* ASSIGNMENT 1 *
Return each line of the listing that contains the string "particular".

* TEXT BLOCK *

────

A cunningly constructed if didactic debut that probes under a big issue—how parents and the justice system deal with a boy ``touched'' by a neighborhood child molester. Opening in the voice of Linda, the guilt-stricken mother of the molested boy, Robbie, the novel at first seems destined to be a mediocre Movie-of-the-Week vehicle. But the Betty Crocker mold soon breaks when we discover that Linda can't think of the neighbor, Jerry, touching Robbie without feeling her own secret lover's hand. Soon we're seeing how the flaws of a marriage seed the crime. Pregnant and married to Ken when she was 16, Linda thinks of herself as selfless, yet she pursues an affair during the hours when she should be supervising Robbie. Ken calls himself responsible because he's calm and steady—but he's an utterly remote husband and father. And Robbie's older brother, Danny, thinks he's doing his duty when he attacks Jerry in front of the neighbors, just as Linda's angry guilt drives her to scream ``Child molester!'' to the world and then press for Jerry's arrest, regardless of what might be best for Robbie. The core of the story is a portrait of Jerry and his wife, Jeanette: a couple with three daughters and a seemingly balanced life. Jerry's arrest reveals a man who can't help what he is, and a woman who discovers that forgiveness and unconditional love aren't enough. When Jerry pleads guilty rather than see Robbie cross-examined, Jeanette realizes that Jerry's love for the boy is actually, in a twisted way, truer than anything he feels for her. Commercial but with literary pretensions, this is a work flawed, ironically, by a writer exercising too much control and calculation on his material and by occasional lecturing. These are flaws, though, more than counterbalanced by Campbell's unconventional treatment of a subject that is usually a springboard for cheap melodrama.

────

* SUPPLIED RECORDS *
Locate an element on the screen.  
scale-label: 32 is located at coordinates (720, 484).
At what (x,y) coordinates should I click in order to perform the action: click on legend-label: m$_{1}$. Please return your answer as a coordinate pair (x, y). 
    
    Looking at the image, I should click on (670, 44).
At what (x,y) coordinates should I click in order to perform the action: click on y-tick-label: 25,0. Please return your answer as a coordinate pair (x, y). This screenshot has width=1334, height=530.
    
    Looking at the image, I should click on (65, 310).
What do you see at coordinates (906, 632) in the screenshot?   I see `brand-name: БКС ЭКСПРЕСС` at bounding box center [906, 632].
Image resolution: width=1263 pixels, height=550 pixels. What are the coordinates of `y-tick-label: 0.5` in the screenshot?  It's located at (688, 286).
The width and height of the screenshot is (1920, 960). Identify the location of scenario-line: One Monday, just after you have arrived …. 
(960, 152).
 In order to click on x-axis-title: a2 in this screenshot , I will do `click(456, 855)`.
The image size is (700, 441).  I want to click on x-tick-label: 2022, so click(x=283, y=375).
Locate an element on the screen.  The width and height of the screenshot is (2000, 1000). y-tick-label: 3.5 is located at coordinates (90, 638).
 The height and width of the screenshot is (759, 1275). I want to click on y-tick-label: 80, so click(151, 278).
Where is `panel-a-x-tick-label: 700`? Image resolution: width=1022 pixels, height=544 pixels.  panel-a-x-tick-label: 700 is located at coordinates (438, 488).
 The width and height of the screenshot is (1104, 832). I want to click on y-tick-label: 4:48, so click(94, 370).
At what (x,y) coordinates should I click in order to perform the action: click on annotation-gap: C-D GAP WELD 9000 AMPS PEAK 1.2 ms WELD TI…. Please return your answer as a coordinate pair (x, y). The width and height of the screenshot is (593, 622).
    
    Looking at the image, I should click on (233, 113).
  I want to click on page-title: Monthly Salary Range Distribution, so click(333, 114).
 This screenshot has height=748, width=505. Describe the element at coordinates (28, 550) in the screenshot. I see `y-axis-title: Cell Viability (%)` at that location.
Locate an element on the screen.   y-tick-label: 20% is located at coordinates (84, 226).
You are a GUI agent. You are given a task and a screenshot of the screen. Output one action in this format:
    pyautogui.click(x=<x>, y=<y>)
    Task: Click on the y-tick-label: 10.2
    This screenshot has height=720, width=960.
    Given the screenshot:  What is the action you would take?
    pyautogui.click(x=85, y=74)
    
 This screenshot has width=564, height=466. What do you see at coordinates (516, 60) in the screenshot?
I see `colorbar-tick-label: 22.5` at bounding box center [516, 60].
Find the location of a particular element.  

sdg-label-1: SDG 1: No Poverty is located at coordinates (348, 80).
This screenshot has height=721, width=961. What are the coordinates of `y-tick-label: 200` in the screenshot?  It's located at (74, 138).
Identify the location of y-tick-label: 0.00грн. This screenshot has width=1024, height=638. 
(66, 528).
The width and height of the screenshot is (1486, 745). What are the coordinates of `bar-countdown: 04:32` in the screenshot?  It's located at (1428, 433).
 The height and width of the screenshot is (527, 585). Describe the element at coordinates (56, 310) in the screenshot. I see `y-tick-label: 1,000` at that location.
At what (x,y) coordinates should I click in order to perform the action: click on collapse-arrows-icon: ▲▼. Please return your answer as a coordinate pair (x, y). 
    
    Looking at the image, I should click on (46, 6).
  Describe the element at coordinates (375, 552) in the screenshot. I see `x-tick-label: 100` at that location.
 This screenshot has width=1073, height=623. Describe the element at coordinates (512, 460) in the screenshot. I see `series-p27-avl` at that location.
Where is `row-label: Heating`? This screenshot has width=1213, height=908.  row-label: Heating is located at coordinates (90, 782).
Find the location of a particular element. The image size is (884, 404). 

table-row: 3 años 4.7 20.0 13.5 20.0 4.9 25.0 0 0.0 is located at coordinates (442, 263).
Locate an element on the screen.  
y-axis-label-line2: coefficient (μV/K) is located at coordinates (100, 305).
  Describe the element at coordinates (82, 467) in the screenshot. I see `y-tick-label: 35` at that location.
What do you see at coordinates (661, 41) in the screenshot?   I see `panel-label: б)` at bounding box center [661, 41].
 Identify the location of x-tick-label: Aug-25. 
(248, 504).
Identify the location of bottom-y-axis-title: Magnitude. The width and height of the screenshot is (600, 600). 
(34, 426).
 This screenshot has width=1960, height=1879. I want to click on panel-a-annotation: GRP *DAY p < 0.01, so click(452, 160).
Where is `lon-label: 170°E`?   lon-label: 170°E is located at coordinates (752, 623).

────

* ASSIGNMENT 2 *
Name every character in the novel who is mentioned by name in the book review.

* TASK RESULT 1 *
Find the location of a particular element.  
Find the location of a particular element. The image size is (884, 404). 

* TASK RESULT 2 *
Linda, Robbie, Jerry, Ken, Danny, Jeanette